Dataset content
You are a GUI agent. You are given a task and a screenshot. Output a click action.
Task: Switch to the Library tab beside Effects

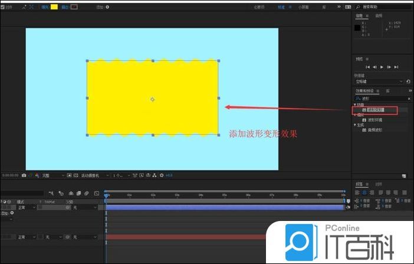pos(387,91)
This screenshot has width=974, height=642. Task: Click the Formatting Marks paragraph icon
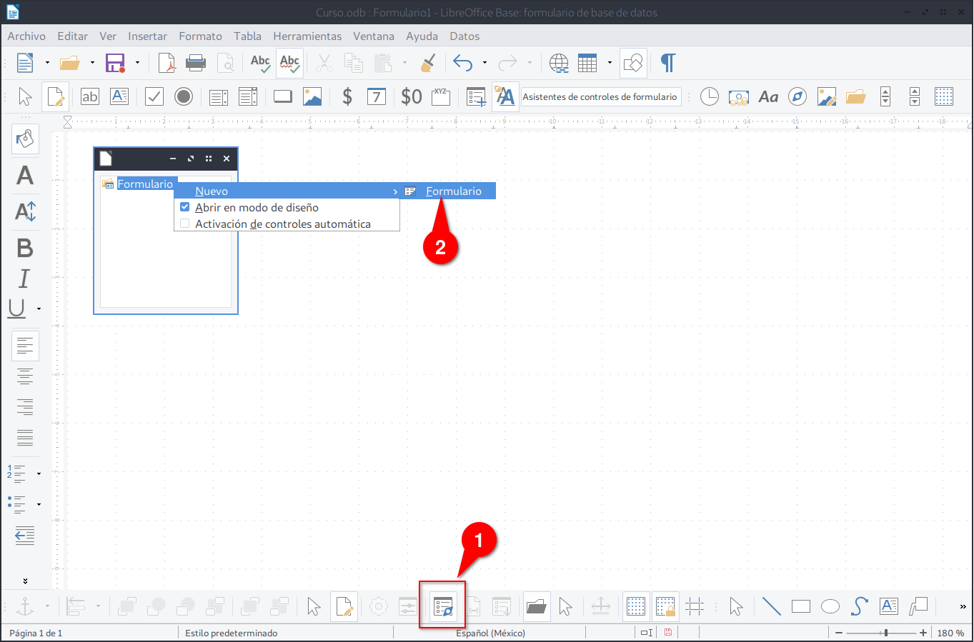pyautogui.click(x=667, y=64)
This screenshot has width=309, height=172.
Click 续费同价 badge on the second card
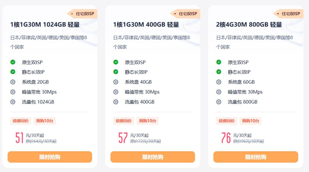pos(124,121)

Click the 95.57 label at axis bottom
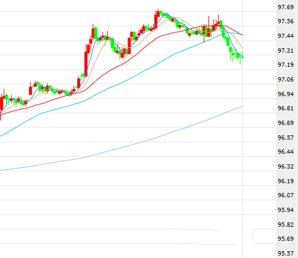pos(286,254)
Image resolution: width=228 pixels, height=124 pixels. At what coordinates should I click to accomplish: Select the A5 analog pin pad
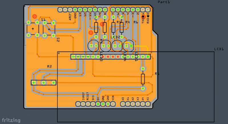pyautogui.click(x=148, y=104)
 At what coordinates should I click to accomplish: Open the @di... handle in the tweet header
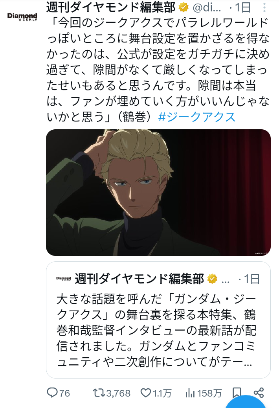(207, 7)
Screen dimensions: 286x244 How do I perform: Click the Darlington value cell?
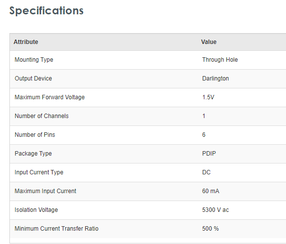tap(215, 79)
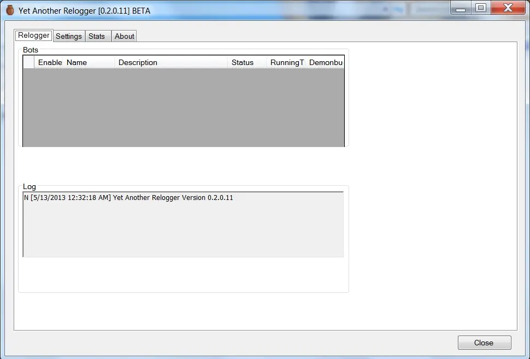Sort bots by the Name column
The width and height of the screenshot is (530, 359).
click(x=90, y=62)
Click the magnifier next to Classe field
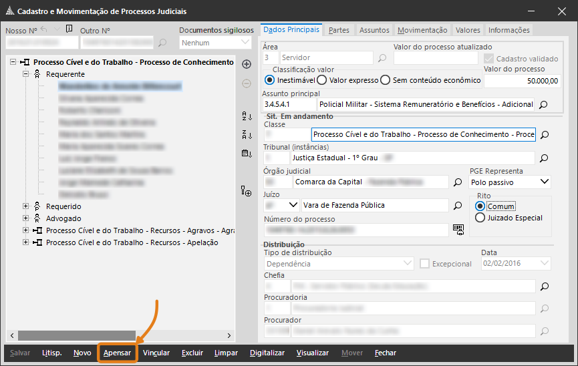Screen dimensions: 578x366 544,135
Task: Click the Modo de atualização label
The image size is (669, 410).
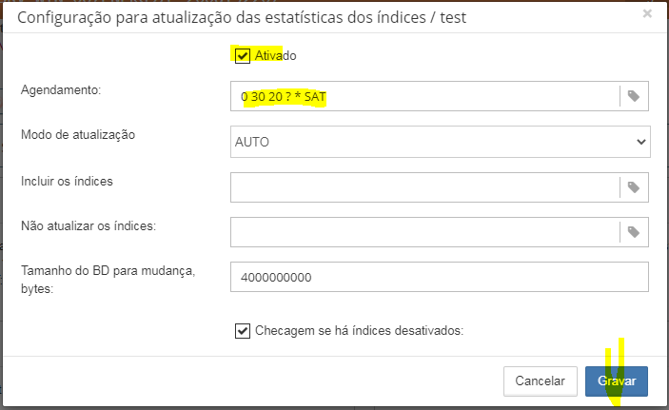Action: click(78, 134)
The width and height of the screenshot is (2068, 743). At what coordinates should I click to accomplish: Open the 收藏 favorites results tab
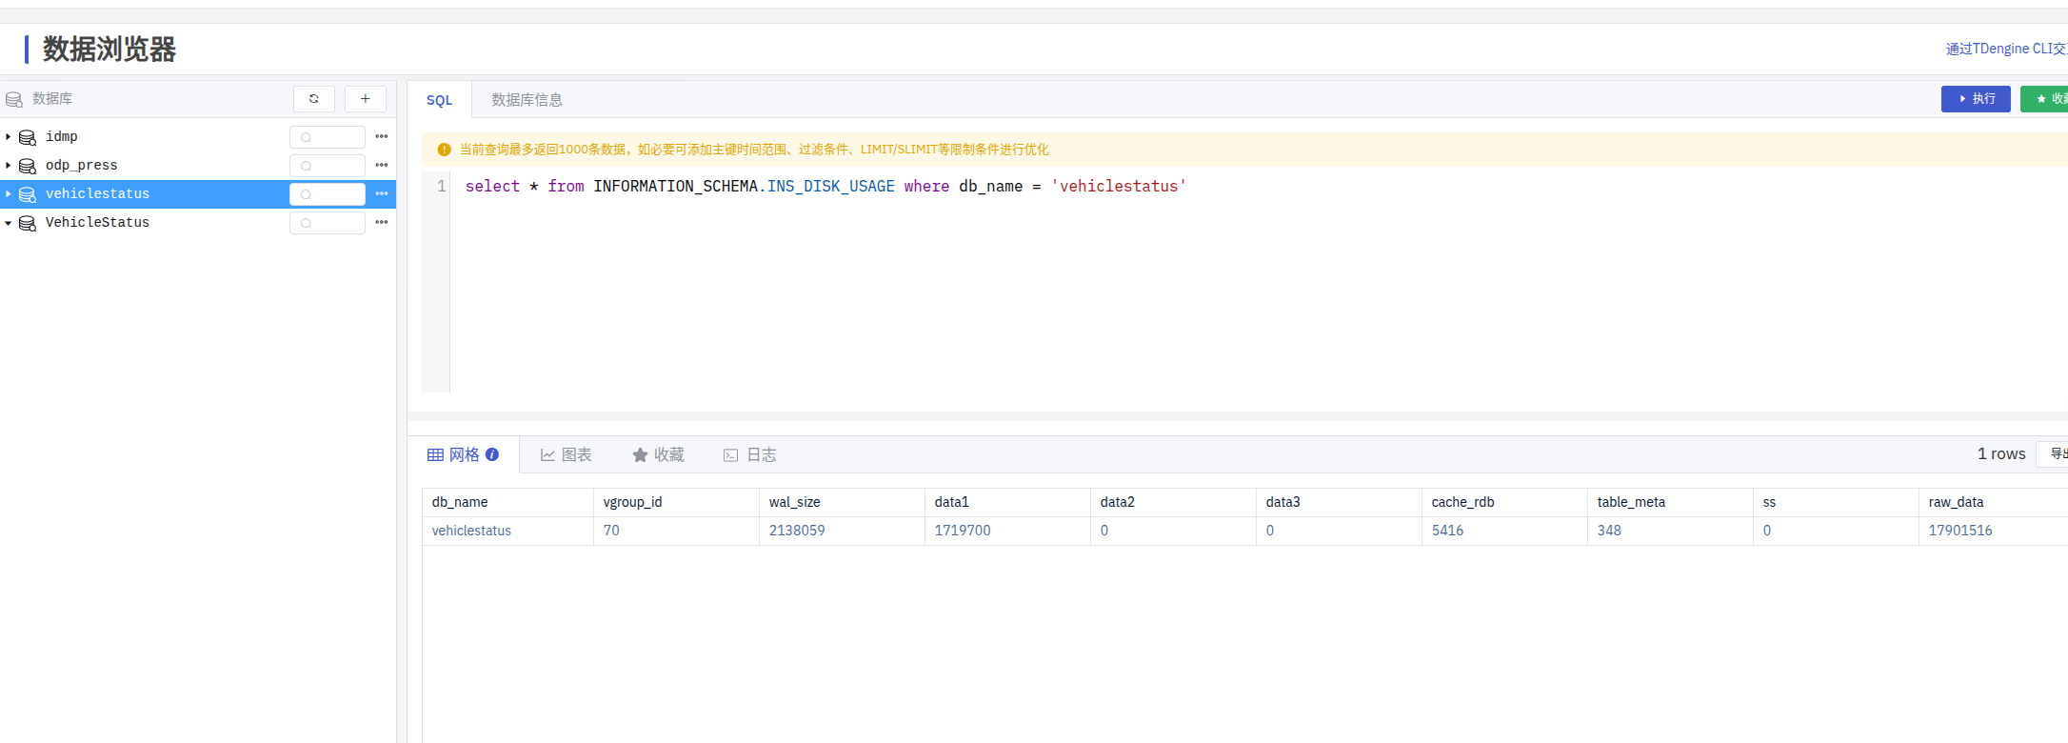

What the exercise asks
Set down nothing but the lines from the one containing "This screenshot has width=974, height=642." to the final line above, both included, with every picture left out.

Answer for this exercise
This screenshot has width=974, height=642. Task: Click the Formatting Marks paragraph icon
pyautogui.click(x=667, y=64)
This screenshot has width=309, height=172.
Click 续费同价 badge on the second card
pos(124,121)

Click the 95.57 label at axis bottom
pos(286,254)
Image resolution: width=228 pixels, height=124 pixels. At what coordinates should I click to accomplish: Select the A5 analog pin pad
pyautogui.click(x=148, y=104)
 At what coordinates should I click to accomplish: Open the @di... handle in the tweet header
(207, 7)
Screen dimensions: 286x244 How do I perform: Click the Darlington value cell?
tap(215, 79)
Sort bots by the Name column
The width and height of the screenshot is (530, 359).
click(x=90, y=62)
Click the magnifier next to Classe field
Screen dimensions: 578x366 544,135
Task: Click the Modo de atualização label
The image size is (669, 410).
Action: click(78, 134)
The width and height of the screenshot is (2068, 743). At what coordinates should I click to accomplish: Open the 收藏 favorites results tab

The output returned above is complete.